Exercise requirements
The required result is each line of the entries below containing the string "Given".

Recorded information

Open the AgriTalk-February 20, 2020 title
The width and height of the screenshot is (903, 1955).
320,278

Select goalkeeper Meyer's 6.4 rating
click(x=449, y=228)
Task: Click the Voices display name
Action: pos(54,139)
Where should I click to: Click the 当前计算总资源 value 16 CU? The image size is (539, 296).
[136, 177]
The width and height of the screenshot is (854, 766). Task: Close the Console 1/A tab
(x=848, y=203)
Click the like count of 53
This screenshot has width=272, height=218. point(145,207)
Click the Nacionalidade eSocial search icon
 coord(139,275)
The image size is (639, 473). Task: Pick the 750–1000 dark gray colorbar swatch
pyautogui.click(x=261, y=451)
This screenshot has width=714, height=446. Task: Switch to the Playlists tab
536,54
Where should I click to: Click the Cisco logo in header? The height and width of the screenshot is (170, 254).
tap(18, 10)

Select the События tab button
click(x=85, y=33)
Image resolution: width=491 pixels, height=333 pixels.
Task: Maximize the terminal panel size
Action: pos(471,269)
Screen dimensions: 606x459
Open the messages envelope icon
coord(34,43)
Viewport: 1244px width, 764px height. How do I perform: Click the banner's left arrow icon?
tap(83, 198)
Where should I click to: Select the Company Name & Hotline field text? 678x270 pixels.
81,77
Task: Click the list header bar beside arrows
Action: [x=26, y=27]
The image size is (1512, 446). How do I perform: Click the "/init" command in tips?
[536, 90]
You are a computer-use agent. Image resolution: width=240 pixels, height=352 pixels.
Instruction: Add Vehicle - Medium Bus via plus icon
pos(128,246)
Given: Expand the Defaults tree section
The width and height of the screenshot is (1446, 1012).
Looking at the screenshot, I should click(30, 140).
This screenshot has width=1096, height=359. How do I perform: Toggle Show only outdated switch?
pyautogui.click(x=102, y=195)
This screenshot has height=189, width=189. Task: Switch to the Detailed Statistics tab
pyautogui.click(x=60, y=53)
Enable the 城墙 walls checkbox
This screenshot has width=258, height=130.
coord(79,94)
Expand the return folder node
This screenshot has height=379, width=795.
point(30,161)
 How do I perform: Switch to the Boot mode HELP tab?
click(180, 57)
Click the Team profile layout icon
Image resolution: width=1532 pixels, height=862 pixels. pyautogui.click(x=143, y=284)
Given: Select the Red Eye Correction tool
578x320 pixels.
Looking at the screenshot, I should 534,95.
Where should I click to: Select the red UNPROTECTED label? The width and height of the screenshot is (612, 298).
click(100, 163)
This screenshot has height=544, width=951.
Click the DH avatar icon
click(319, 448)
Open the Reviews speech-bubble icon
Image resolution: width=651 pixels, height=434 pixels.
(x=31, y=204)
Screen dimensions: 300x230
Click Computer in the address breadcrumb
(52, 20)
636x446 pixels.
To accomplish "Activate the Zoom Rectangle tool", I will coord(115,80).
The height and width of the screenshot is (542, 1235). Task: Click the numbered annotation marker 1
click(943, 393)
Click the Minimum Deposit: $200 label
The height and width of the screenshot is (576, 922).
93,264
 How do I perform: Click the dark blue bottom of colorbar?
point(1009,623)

Written solution
Given: Expand the Defaults tree section
Given: Select the Red Eye Correction tool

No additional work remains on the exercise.